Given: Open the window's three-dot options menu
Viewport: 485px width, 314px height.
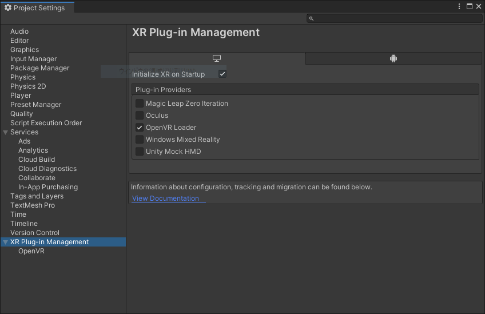Looking at the screenshot, I should click(459, 6).
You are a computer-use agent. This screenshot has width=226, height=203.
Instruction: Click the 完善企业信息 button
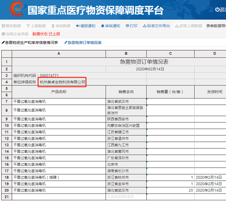15,34
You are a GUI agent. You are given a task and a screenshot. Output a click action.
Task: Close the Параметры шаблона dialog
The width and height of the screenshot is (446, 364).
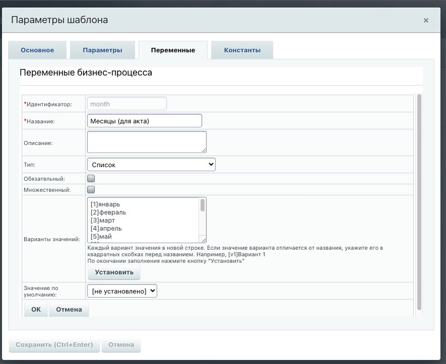pos(426,21)
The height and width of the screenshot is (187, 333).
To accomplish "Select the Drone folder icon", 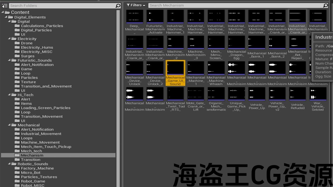I will [17, 43].

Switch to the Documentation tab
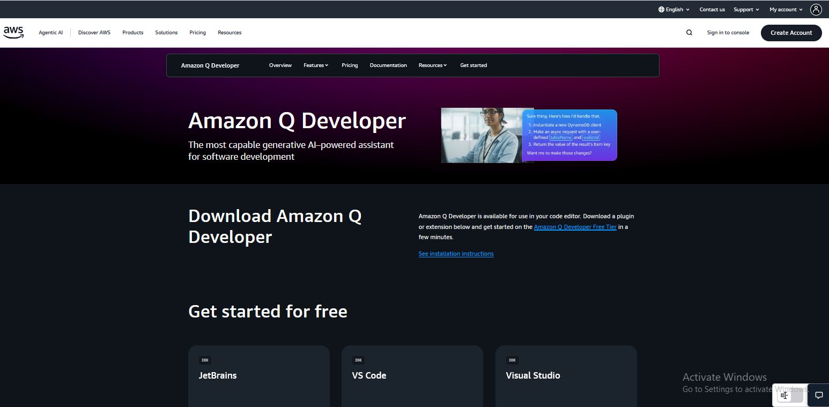pos(388,65)
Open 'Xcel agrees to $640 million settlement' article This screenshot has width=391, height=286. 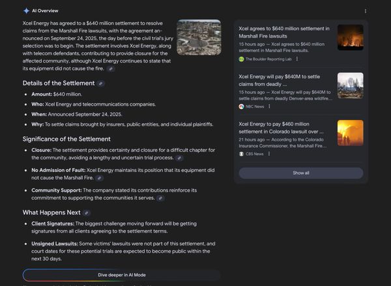[284, 32]
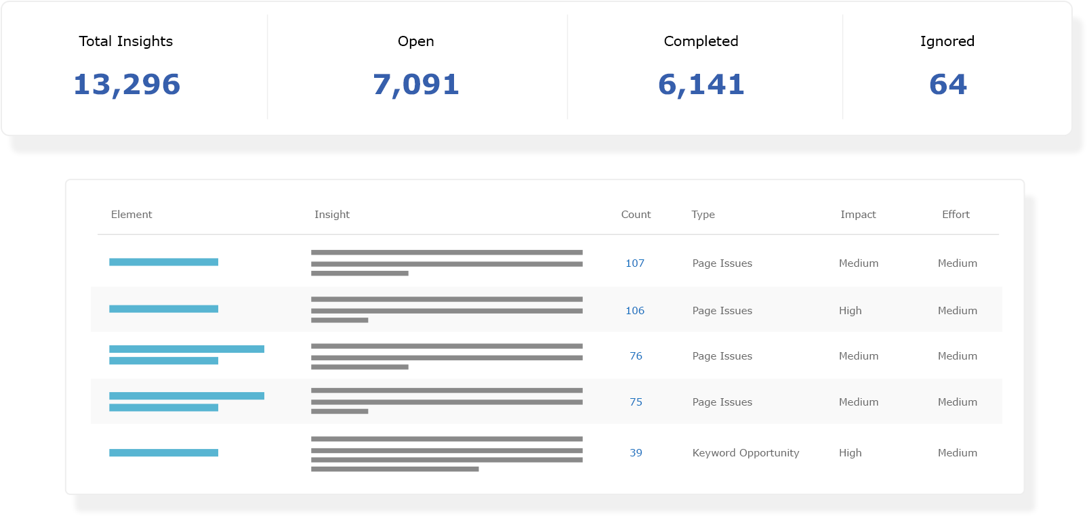Click the Total Insights number 13,296
Screen dimensions: 1087x516
[127, 85]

### Work to do:
Rewrite everything in the records from the line containing "You are a computer-use" down to the line containing "pos(426,21)", both included, as a JSON list of strings with one string per line and blank lines omitted. Leave the pictures out of your answer.

### Finished exercise:
[
  "You are a computer-use agent. This screenshot has width=226, height=203.",
  "Instruction: Click the 完善企业信息 button",
  "15,34",
  "You are a GUI agent. You are given a task and a screenshot. Output a click action.",
  "Task: Close the Параметры шаблона dialog",
  "The width and height of the screenshot is (446, 364).",
  "pos(426,21)"
]